Tentando erguer o corpo, perguntou:
- Quanto tempo fiquei fora?
- Desacordado?
- Sim.
- Três dias.
- Três dias?
- Sim.
- Onde estamos indo?
- Você está sendo mandado de volta para a
Terra.
- Para Terra? O que eu fiz?
- Não se lembra?
- Não. O que foi?
- Você tentou assassinar o Ministro Galáctico.
- O que!!?
- É. Durante o concerto da Suprema Orquestra
Galáctica.
- E...
- E o que? Você não se lembra?
- Se lembrasse não estaria perguntando.
- Não conseguiu matar o Ministro e, sim, matou
o segurança.
- Como?
- Uma mulher gritou antes dos pratos baterem o
que fez com que o Ministro se desviasse e a bala acertou o segurança atrás
dele. Você ao fugir pelo balcão, caiu em cima de uma mulher gorda deixando-a
tetra paraplégica e bateu a cabeça no braço da poltrona desmaiando. E aqui
estamos.
- Mas... e julgamento?
- Encontraram um bilhete no bolso da sua calça
escrito: “É hoje que vou matar o Ministro” contando detalhe por detalhe o plano.

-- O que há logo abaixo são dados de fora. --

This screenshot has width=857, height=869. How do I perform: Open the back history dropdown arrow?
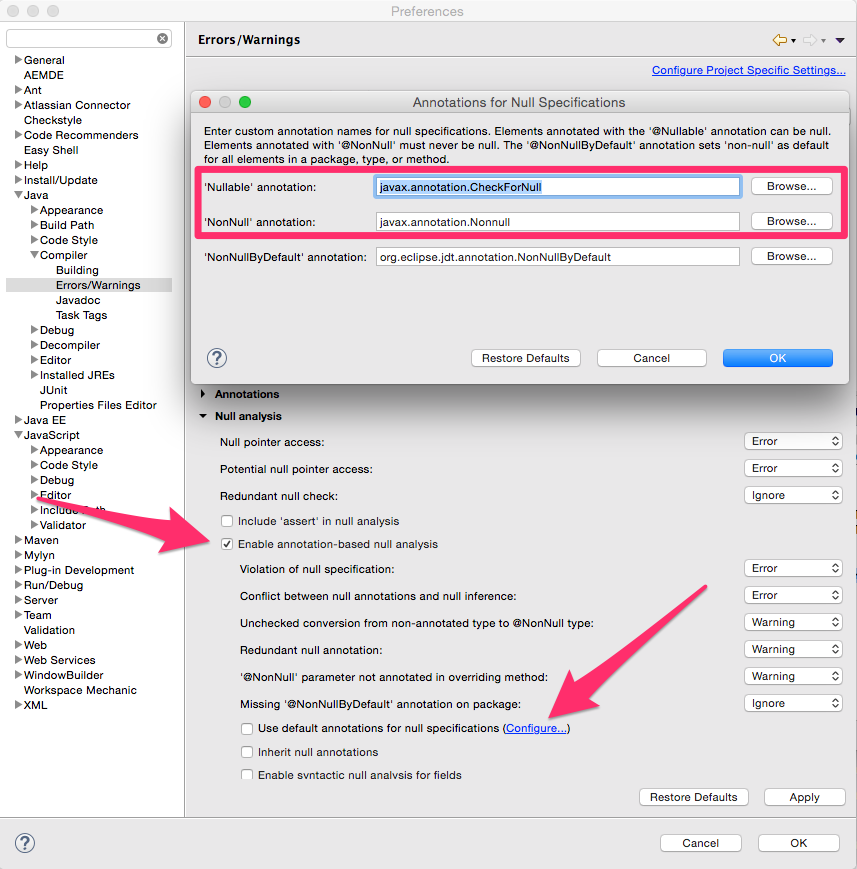click(x=793, y=41)
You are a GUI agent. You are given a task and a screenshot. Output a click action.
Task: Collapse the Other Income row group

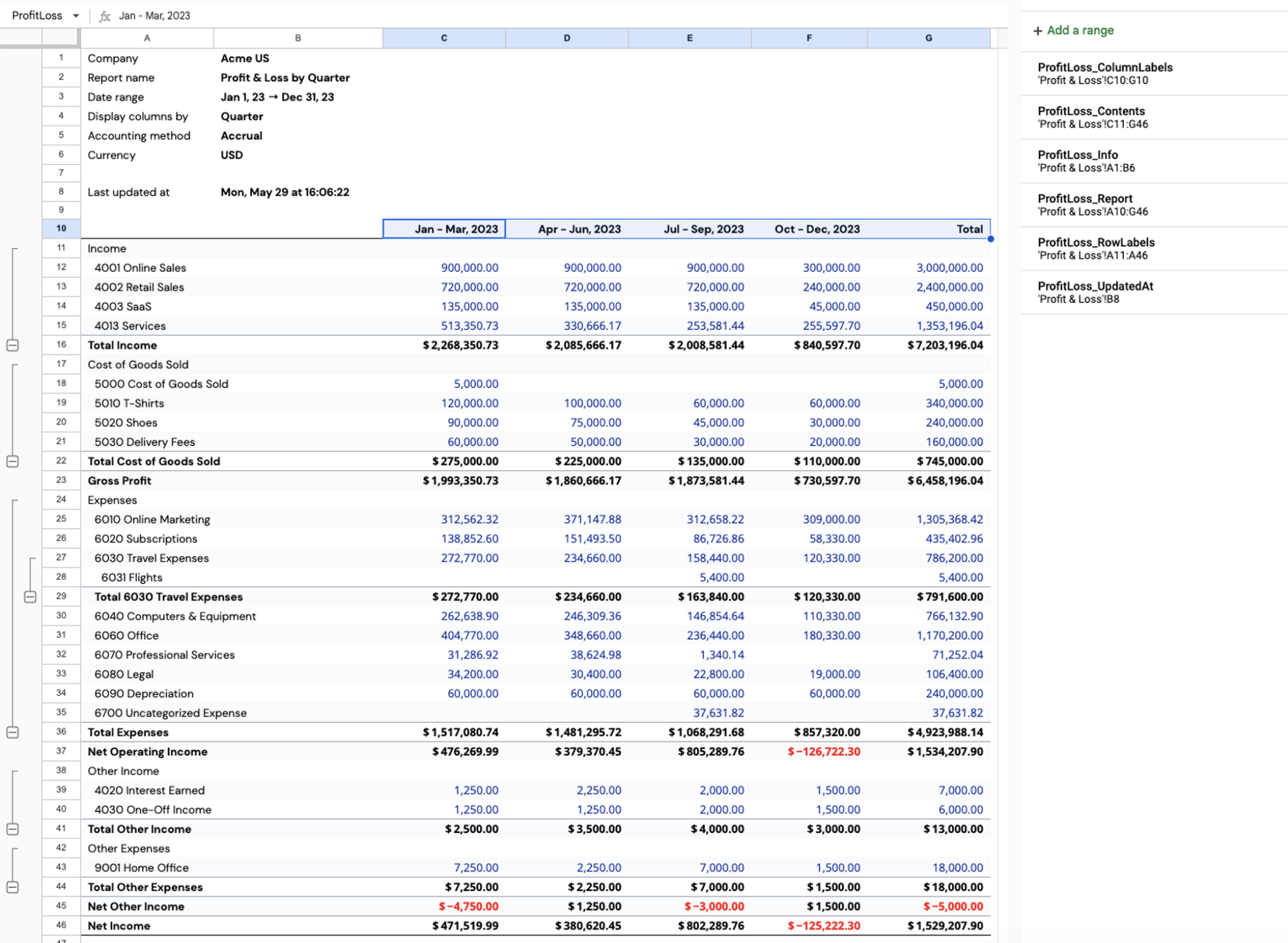pyautogui.click(x=12, y=829)
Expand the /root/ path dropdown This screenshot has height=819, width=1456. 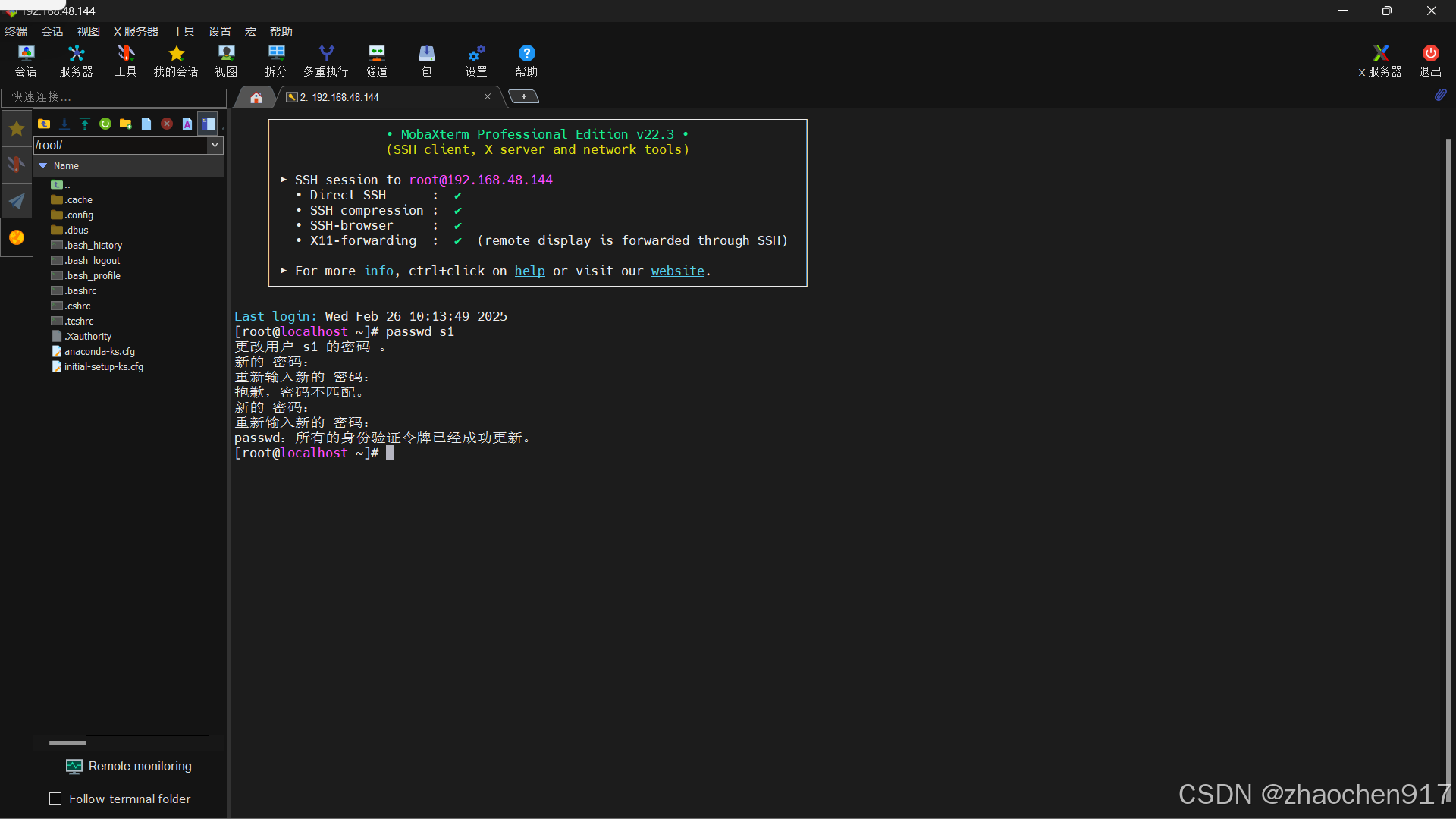tap(215, 145)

- E por isso decidiram que não preciso de
julgamento.
- Correto. O que você queria?
- E se eu disser que não lembro nada disso, que
não fui eu.
- Afirmar que não se lembre é até cabível, mas
dizer que não foi você é difícil, não acha?
Suspirou. Não podia fazer nada, talvez mais
para a frente poderia investigar o que lhe aconteceu e, quem sabe, fazer alguma
coisa.
Estava voltando para a Terra. Puxou o zíper da
blusa e encostou a cabeça na janela e tratou de cochilar.